Local recurrence rates of horizontal margin-positive en bloc endoscopic submucosal dissection of colorectal neoplasia: a meta-analysis

PMID: 40513803
Source: Gastrointest Endosc
Publication date: 2025-06-13
Year: 2025

Abstract

BACKGROUND AND AIMS: Endoscopic Submucosal Dissection (ESD) enables en bloc resection of large colorectal neoplasms, but the recurrence risk with positive or indeterminate horizontal margins (HM1/x) remains debated. This meta-analysis evaluated the local recurrence rate following en bloc ESD with HM1/x margins. METHODS: A systematic search of PubMed, EMBASE, Web of Science, and Cochrane Library through June 2024 identified studies reporting local recurrence after colorectal en bloc ESD with HM1/x margins. Cases with positive or indeterminate vertical margins (VM1/x) or histological high-risk features were excluded. Cumulative incidences and odds ratios (ORs) were pooled using mixed-effects logistic regression. RESULTS: Eleven studies with 441 HM1/x primary resections (331 benign, 12 invasive, 98 unknown) were included.
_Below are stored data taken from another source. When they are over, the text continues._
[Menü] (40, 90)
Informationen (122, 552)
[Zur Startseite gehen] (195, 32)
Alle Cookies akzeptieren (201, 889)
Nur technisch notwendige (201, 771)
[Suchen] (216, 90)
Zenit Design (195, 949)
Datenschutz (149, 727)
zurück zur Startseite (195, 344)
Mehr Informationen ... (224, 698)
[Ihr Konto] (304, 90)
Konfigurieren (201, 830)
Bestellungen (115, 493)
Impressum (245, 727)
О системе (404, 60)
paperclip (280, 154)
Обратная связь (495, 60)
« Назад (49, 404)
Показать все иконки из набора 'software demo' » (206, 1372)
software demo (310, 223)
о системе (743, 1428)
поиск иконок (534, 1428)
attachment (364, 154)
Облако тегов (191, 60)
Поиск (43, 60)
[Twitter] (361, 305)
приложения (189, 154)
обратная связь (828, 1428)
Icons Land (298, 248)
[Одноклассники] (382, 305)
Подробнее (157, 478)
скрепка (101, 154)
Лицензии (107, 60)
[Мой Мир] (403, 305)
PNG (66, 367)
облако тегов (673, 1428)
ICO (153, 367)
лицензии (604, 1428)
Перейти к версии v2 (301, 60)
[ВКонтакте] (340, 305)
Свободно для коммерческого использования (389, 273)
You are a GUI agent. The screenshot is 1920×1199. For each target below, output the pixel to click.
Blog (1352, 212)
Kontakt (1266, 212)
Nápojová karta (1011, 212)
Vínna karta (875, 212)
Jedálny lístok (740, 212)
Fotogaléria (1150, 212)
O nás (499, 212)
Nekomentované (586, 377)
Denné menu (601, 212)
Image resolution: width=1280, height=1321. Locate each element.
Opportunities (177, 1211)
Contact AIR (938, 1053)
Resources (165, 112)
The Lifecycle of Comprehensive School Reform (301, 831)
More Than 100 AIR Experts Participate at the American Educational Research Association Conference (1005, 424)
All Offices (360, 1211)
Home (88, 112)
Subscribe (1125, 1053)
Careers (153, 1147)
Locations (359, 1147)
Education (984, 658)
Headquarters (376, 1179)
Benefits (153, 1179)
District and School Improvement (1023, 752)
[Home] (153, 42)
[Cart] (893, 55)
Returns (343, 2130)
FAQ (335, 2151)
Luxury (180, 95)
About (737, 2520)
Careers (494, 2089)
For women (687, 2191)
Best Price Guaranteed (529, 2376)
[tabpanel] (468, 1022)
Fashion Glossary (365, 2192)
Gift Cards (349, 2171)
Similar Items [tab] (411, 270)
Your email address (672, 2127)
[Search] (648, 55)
The pooled recurrence rate was 4.3% (20/441; 95%-CI, 2.5%-7.5%). Median time to recurrence was 14 months (range: 6-71). Histological details were available for 16 recurrences (3 invasive, 13 benign). Two invasive recurrences originated from invasive lesions; the third from a high-grade dysplasia (HGD) lesion. Treatment of recurrence was reported for 10 cases, with 7 undergoing endoscopic resection (all benign) and 3 surgery (1 benign IBD-related lesion, 2 invasive). The recurrence risk was significantly higher for HM1/x margins compared to negative horizontal margin (HM0) cases (5/1655 vs. 15/403; OR 8.04; 95%-CI, 2.77-23.30). CONCLUSIONS: En bloc ESD with HM1/x margins is associated with a significantly higher risk of local recurrence compared to HM0 resection. However, the absolute risk remains low and most recurrences are benign. As invasive recurrences seem to originate from initially invasive or HGD lesions, intensive surveillance should be prioritized for HM1/x cases with these characteristics, rather than all HM1/x cases.